Sunderland v Gillingham - FA Cup Photo by Mark Fletcher/MI News/NurPhoto via Getty Images

Sunderland’s last several performances have been incredibly poor - something both the manager and his team will understand. The three goal defeat away to Scunthorpe in the Football League Trophy summed up the side’s lack of confidence on the pitch.

Scunthorpe made over 100 more passes than Sunderland, had twice as many shots, and the lion’s share of possession. A red card for Luke O’Nien in the 65th minute didn’t help, but ultimately Sunderland were very poor.

As such, moving into the Tuesday’s cup game away to Gillingham, and then this weekend’s league game at home against Coventry, Phil Parkinson needs to find a way to win in order to generate some desperately-required momentum for his team.

As such, in order to generate some positive momentum, it could be argued that Parkinson needs to find a way to load as much energy and guile as possible into his starting xi - in order to do that, the side might require a slight change in formation.

Defensively, Sunderland don’t have a great deal of options.

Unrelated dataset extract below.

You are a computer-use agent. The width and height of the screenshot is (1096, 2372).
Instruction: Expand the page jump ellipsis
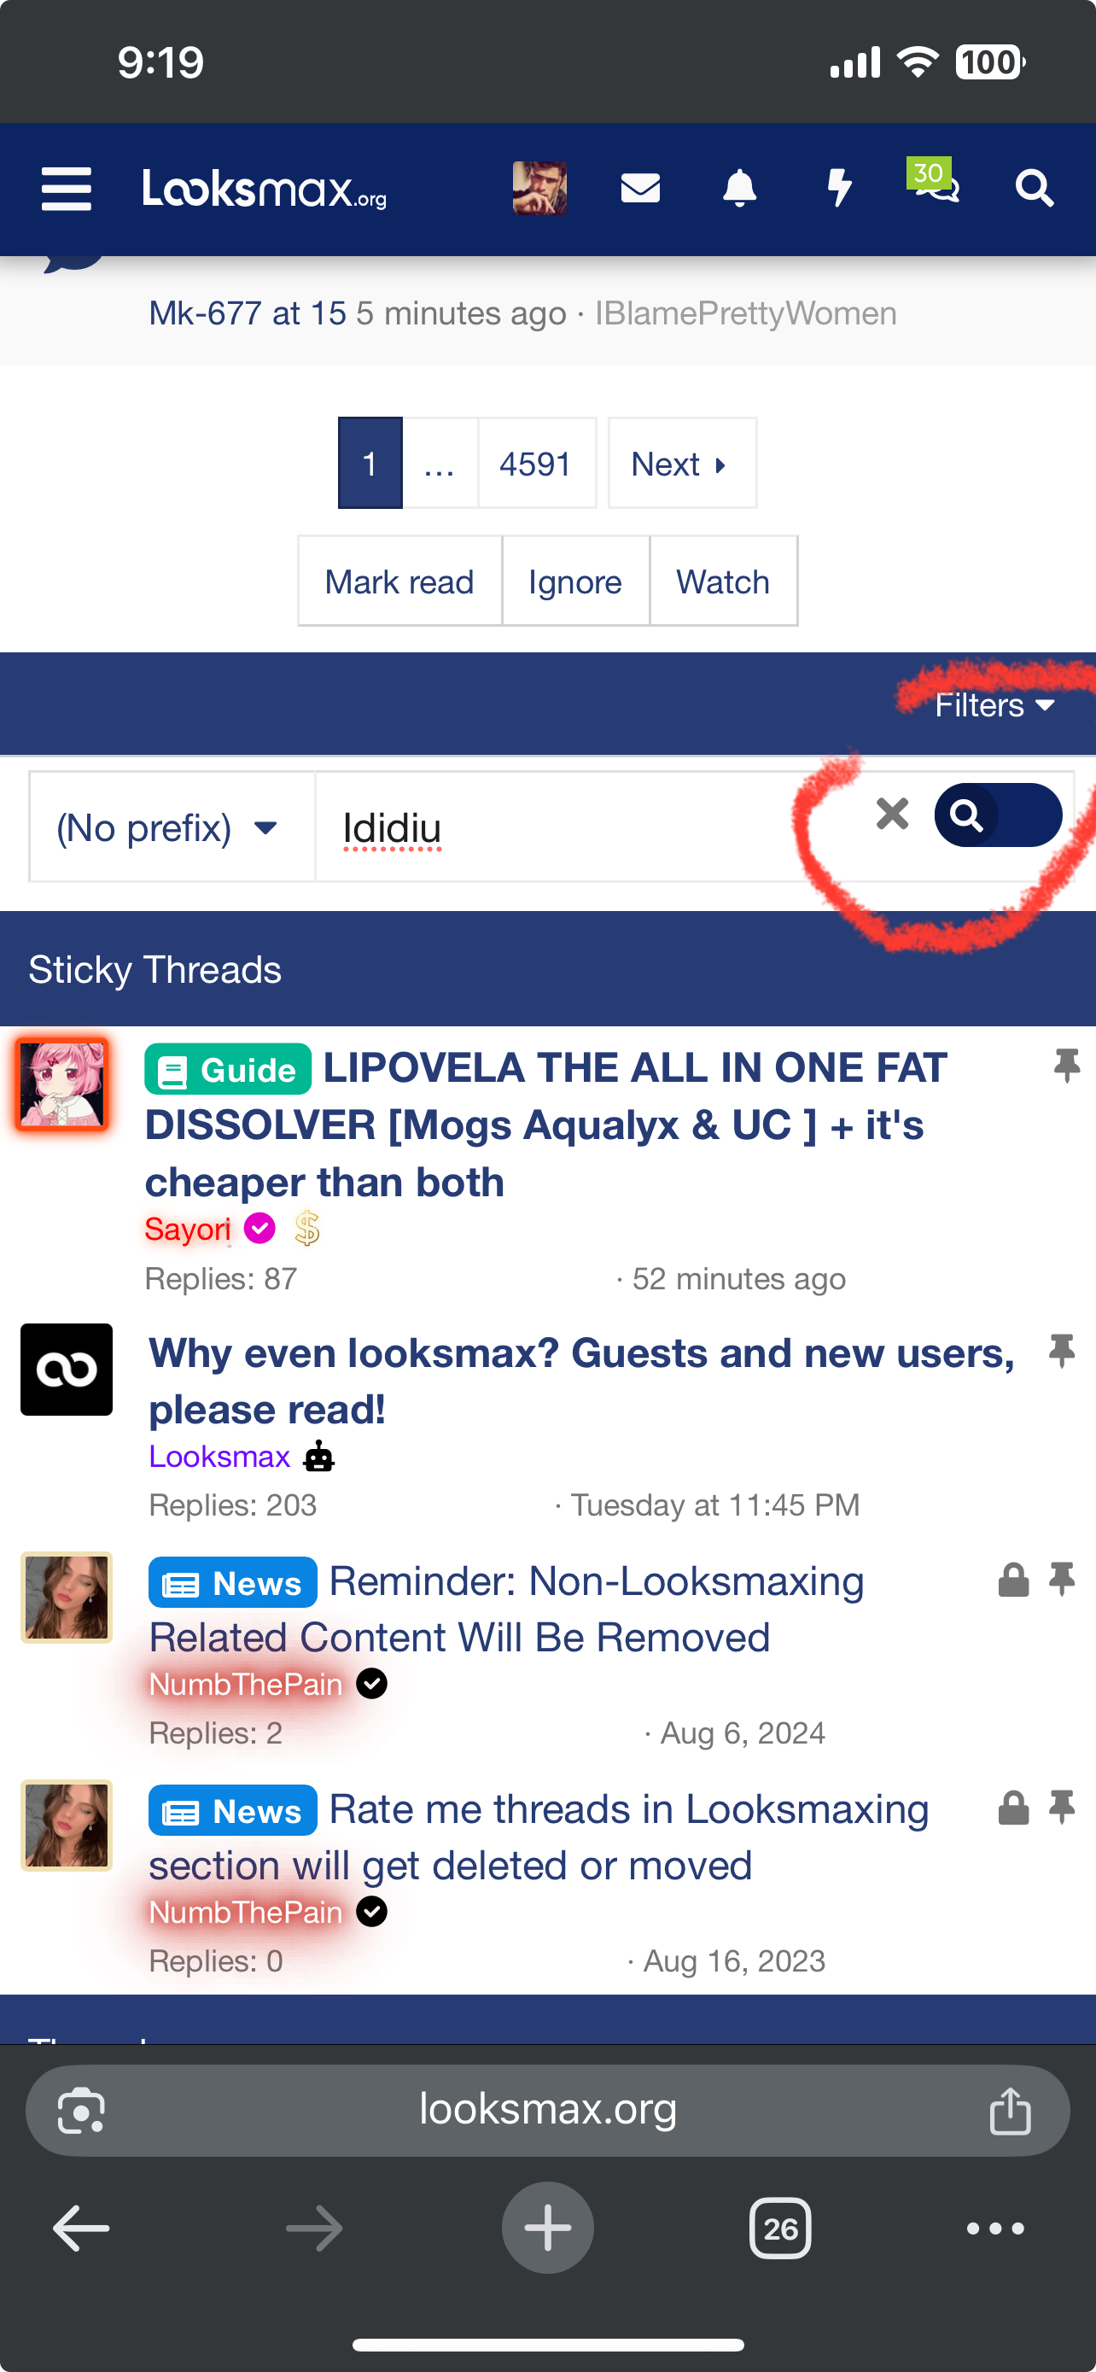(440, 463)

Lee Burge will probably be the starting goalkeeper due to Jon McLaughlin’s recent struggles; defensively, Sunderland simply need to worry about basics: positioning, defending, simple passing.

Ahead of the defence, Parkinson has room to make some changes, and the first should be loading Sunderland’s midfield with as much athleticism as possible - something the side have lacked for what feels like an eternity.

A midfield three of Power, Dobson and O’Nien could potentially provide Sunderland with the grit, energy and determination that’s needed to duel with other League One sides. It provides a balance both with the ball and without it.

Furthermore, O’Nien’s inclusion in the middle allows him room to influence the game to a greater extent that at right back. As the stats below highlight, O’Nien is crucial to Sunderland’s attacking gameplan as so far he has contributed 3 goals and 5 assists.

Dobson and O’Nien have the legs to aid a front three whilst also being able to support the side defensively, and in Max Power Sunderland have a combative anchor with a decent range of passing. Parkinson has the foundations upon which to build a decent side if he chooses to put his trust in athleticism.

Further ahead of a midfield three is where Parkinson has room to be bold and experimental. That being said, the one player that Parkinson simply must utilise is Chris Maguire.

The mercurial Scot has 6 goals and 3 assists so far this season, but he has also been involved in 16 of Sunderland’s goals. Literally 48% of Sunderland’s goals involve Maguire being involved in the build up play; as such, he is needed in our team.

However, alongside Maguie you need someone capable of stretching the opposition defence and in order to do that you need pace. Duncan Watmore is one option, but Lynden Gooch is perhaps a better choice due to his aggression and eye for goal. With 4 goals this season, Gooch has been one of Sunderland’s better attacking players, and his work ethic and aggression are also required to benefit the side.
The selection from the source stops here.